Guide: Prof. S. Krishnamoorthy (Professor, Dept. of Information Systems, IIM Ahmedabad)
Title: Classification of Customer Product Reviews Using Sentiment Analysis
- Achieved 90.8% accuracy (compared to 79.5%) in sentiment analysis of book reviews using Python-based machine learning (ML) models and natural language processing (NLP) techniques
Description
We consider the problem of finding out the best techniques in classifying documents not by topic, but by overall sentiment, e.g., determining whether a review is positive or negative. Using novel reviews as data, we try to find out the combination of feature extraction, feature selection and machine learning methods which results in maximum accuracy. We also look at some new weighing schemes which we later find out, are more accurate than our traditional schemes. We conclude by suggesting the combination of tools which is likely responsible for optimum accuracy considering sentiment classification only.
Process
We started by off by comparing reviews to determine their overall sentiment in order to effectively classify them. As per the tests we’ve performed, TF-idf feature extraction methods are performing significantly better than the traditional N-gram feature extraction methods (90.8% as compared to 79.5%). When it comes to feature selection algorithms, we can also state that they are beneficial only for traditional feature selection algorithms and not for tf-idf. Logistic Regression proved to have the highest accuracy in prediction for both kinds of feature extraction models. Thus, with okapi (bm25) tf weighing with smoothed idf as feature extraction, and with logistic regression as prediction, we can expect very high accuracies.

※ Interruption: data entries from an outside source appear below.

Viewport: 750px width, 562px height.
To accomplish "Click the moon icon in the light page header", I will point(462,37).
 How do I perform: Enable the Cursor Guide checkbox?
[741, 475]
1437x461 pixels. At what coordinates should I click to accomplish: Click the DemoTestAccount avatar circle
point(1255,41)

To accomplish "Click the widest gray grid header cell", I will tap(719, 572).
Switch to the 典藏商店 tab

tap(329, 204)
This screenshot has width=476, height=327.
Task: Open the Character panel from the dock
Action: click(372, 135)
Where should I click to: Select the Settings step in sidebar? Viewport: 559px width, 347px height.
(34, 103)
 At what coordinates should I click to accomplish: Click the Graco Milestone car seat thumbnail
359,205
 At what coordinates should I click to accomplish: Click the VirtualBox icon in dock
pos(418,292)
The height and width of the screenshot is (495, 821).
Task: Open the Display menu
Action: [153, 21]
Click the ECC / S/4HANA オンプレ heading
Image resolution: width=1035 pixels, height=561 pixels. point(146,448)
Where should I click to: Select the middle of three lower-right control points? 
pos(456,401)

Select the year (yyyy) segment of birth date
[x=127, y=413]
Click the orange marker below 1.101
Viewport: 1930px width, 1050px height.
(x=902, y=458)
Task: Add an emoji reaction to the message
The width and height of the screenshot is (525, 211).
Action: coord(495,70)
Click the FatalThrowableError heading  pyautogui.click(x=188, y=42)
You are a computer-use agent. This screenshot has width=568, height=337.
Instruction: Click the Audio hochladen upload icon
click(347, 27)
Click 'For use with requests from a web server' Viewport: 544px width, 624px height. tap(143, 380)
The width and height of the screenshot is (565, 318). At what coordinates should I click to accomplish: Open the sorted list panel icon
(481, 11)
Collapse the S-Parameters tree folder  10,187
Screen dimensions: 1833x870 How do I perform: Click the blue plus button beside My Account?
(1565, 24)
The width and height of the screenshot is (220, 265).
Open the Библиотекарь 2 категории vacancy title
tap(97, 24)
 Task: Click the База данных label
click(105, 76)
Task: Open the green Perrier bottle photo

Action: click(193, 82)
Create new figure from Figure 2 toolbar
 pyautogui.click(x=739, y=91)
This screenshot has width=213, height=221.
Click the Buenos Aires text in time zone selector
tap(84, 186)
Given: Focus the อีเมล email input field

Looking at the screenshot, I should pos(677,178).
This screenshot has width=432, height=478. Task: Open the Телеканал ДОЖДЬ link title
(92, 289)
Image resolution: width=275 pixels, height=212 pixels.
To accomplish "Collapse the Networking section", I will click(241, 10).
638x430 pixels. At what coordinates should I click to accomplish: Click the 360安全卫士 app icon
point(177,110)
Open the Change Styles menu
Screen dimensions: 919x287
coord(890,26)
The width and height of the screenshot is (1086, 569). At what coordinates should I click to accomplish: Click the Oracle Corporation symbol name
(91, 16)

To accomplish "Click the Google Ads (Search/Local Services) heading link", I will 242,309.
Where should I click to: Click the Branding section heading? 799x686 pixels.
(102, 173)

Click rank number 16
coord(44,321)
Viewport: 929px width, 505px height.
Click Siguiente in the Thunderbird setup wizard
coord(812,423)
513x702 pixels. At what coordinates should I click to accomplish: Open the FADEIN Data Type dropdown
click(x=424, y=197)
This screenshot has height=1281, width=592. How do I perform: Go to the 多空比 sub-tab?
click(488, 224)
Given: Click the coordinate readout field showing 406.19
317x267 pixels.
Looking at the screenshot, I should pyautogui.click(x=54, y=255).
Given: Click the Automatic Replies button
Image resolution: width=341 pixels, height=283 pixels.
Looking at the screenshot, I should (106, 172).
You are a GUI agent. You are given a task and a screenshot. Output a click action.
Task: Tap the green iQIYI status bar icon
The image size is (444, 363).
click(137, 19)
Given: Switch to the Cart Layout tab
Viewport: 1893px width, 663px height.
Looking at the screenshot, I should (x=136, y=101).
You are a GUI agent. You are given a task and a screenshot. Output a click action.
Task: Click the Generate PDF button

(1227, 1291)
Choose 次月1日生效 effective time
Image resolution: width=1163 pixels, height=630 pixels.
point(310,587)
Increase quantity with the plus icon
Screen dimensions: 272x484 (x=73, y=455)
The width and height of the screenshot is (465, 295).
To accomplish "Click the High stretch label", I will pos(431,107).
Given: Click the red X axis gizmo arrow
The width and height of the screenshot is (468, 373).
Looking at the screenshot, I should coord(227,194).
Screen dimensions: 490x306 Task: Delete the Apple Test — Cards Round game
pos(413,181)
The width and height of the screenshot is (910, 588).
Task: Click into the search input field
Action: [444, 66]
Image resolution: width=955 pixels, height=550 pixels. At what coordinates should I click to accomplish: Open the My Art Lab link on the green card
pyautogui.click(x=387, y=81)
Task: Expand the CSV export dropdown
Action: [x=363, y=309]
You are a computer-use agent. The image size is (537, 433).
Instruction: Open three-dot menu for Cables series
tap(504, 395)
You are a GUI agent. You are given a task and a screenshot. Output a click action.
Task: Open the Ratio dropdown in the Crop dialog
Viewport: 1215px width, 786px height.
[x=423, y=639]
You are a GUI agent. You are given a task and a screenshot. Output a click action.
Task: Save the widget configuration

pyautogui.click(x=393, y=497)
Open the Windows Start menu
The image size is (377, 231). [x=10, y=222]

Limitations: We’ve come up with a fairly reasonable method which does have a very good accuracy but we are still open to more explorations. These mainly correspond to changing the parameters and observing the effect of them on our primary results. Starting with the traditional methods where feature selection was a boon, two things could have been altered to probably get better accuracy. These being the ‘n-gram’ (which is unigram in our experiments), and the count of features we select from feature selection algorithms.
The former may have better results considering the bi-grams like ‘not pleasing’, ‘not bad’ as compared to unigram based evaluation. The later may not be of any importance since feature selection didn’t have any benefits in case of tf-idf weighing schemes. However, reducing around 20,000 features to 500 would definitely reduce the accuracy by quite some bit. Hence is still worth the effort.